● **Text to read**
★ ★ ★ ★ ★ ★ ★

# Pick one!



## brad robert (Nov 26, 2008)

Ok im interested in peoples views here.If you had to pick between the three breeds purely for obedience competition. 
border collie
australian cattle dog
australian kelpie

Which would you choose and why?All these breeds are very common here.I was discussing this with someone through the week and would like your thoughts.


----------



## Ashley Campbell (Jun 21, 2009)

I don't know anything about Kelpies so I'll leave that one alone.
Border Collies, typically pretty easy to train and biddable.
ACD's - very trainable but have a mind of their own, out of the 3 the ACD is my top choice but I'm biased by having one that was totally the best dog I've ever owned. Since I was a small child I don't remember all the "training" or how I did it (I know my parents didn't help, they just don't care) but she had good obedience for sure. Then again, when she got sick of it, she'd just go under the porch - basically "I'm taking my ball and going home, you go screw yourself". 

So yeah, out of the 2 I know anything about, if I wanted a dog that's going to be super obedient and not take it's ball and go home, it'd be a Border Collie.


----------



## Peter Cavallaro (Dec 1, 2010)

how much knowledge have you got because you can get misled with these particular breeds easily, for your benefit i will assume you are inexperienced. are you talking about an AnKC Kelpie or a WKC Kelpie. they are such entirely differnet dogs that you would have to clarify or an answer would be meaningless, they actualy don't even look similar. and nethier breeder recognises the other as breeding actual Kelpies - thats just the breeders. one of those two camps mentioned are a disgrace and an insult to the breed name.

AKC ACD; they are only ACD in color, when was the last one you ever see do a cast n sweep.

BC would be my pick for ob. but please don't buy a BC for ob because you will only be providing financial support to a breed destroying AKC breeder - if you disagree then ask the breeder to let an untrained pup loose demonstrate how much break, cover n hold its has instinctually, if the dog or breeder aren't willing then cull them both.

hope this helps, please be careful who's breeding practices you support, you owe it to these dogs.


----------



## brad robert (Nov 26, 2008)

Peter i had lived rurally for many years here in australia and i only know about working kelpies and working cattle dogs period in fact i dont think i have seen a showline kelpie, although i know the ACD as a show dog is a shadow of the working dog and now they breed for size etc it was same for the kelpie.I hope that clears it up?

Futhermore my friends or myself would not buy a showline BC either and would only buy a "sheepdog" and from what i see here are just a "muttly" for loss of a better word looking BC.

So far had one person choose the BC but people like the ACD attitude.Not hard to see why.


----------



## Howard Gaines III (Dec 26, 2007)

★ ★ ★ ★ ★ ★ ★

● **Dataset content**
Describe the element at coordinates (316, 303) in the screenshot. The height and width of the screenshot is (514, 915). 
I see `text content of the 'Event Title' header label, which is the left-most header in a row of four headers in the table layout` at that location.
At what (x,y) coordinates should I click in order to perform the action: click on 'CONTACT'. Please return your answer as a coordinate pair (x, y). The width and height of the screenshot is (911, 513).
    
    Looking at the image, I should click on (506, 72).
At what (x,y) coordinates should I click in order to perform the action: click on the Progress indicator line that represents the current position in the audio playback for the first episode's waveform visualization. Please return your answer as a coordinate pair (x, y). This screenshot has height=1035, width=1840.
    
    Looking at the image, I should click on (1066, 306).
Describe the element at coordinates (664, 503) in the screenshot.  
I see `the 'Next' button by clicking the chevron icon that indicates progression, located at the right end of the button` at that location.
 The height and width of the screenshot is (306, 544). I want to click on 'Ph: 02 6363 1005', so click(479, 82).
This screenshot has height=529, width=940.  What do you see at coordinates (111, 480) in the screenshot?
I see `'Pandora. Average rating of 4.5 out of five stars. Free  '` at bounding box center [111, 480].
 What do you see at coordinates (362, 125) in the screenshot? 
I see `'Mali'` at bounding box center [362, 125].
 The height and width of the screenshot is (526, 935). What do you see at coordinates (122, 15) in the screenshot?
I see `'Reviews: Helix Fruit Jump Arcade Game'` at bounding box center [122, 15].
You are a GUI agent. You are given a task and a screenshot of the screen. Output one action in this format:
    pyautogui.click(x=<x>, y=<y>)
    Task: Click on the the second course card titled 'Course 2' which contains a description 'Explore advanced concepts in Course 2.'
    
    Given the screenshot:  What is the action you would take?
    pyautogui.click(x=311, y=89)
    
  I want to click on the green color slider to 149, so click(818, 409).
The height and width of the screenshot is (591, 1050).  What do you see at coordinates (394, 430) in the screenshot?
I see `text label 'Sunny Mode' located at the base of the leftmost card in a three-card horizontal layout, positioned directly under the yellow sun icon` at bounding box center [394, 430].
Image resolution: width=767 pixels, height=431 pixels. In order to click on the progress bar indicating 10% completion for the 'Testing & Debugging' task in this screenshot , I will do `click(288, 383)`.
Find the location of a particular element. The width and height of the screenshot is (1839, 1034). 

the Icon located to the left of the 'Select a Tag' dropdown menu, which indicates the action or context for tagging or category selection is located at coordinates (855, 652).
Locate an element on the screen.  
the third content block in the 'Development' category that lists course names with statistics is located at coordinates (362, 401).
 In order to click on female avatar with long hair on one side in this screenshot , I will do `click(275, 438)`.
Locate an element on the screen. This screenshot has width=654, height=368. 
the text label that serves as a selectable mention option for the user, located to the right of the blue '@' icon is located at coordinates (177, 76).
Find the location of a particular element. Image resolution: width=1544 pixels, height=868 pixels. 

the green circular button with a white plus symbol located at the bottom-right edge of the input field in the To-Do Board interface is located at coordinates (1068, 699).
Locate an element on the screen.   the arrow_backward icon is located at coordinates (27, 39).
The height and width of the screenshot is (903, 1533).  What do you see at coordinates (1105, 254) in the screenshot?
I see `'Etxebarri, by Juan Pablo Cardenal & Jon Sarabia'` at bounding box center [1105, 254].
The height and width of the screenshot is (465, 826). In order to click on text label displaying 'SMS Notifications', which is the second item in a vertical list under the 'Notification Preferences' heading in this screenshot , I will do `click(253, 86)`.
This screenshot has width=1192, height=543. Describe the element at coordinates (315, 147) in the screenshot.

★ ★ ★ ★ ★ ★ ★

● **Work to do**
Write what comes next in the forum thread about choosing a dog breed for obedience competition, starting from where it stops. The material above plays no part here.

● **Task output**
Brad you don't say anything about if you're getting them from working or show lines. As a BC breeder and stockdog trainer, I like the TOTAL package of the BC brings to the table. I think it boils down to the quality of the animal and less on breed...


----------



## Tanith Wheeler (Jun 5, 2009)

Sometimes you have to look at the records of successful competitors.

Border Collies pretty much rule the obedience circuit
Kelpies have a bit more attitude
ACDs have a lot more attitude and can be really stubborn - harder to train & a point worth mentioning is their size, smaller dogs can be harder to train to keep the 'right' positions.

With all three if you're getting from a working breeder with established lines - find out what they want from their dogs. Do the dogs work close, on command or are they encouraged to be independant free thinkers....?
The nature of the individual breed lines are very important.

Hope that helps


----------



## Molly Graf (Jul 20, 2006)

Border Collie hands down - even the show-line ones can do excellent obedience. They are more biddable in general, easier to train, faster to train and I second the point - look at the results - how many BC's do well in competitive obedience (along with lots of other dog sports) and how many Kelpies and CD's do. Many more BC's - 

I would also steer clear of show lines, for the reasons stated - yes they could do the work but could they do what they are bred to do as well (herd) - if the answer is "no" then IMO don't support that line or breeder. The working lines might not be as pretty, but they can get the job done and also do what they were bred to do. 

Border Collies all the way - for me there would be no other choice (of those three) for competitive obedience or herding.


----------



## Peter Cavallaro (Dec 1, 2010)

Brad PM me if you want, i can hook you up with some outstanding breeders of working line BC & Kelpie. have some reservations about using them for straight ob, seems like a waste of a good WL dog n you might have some conflict as you are dealing with dogs selectively bred to work independent of the handler. i would have less of a problem if you were buying for agility - then at least the dog would have an outlet for its energy.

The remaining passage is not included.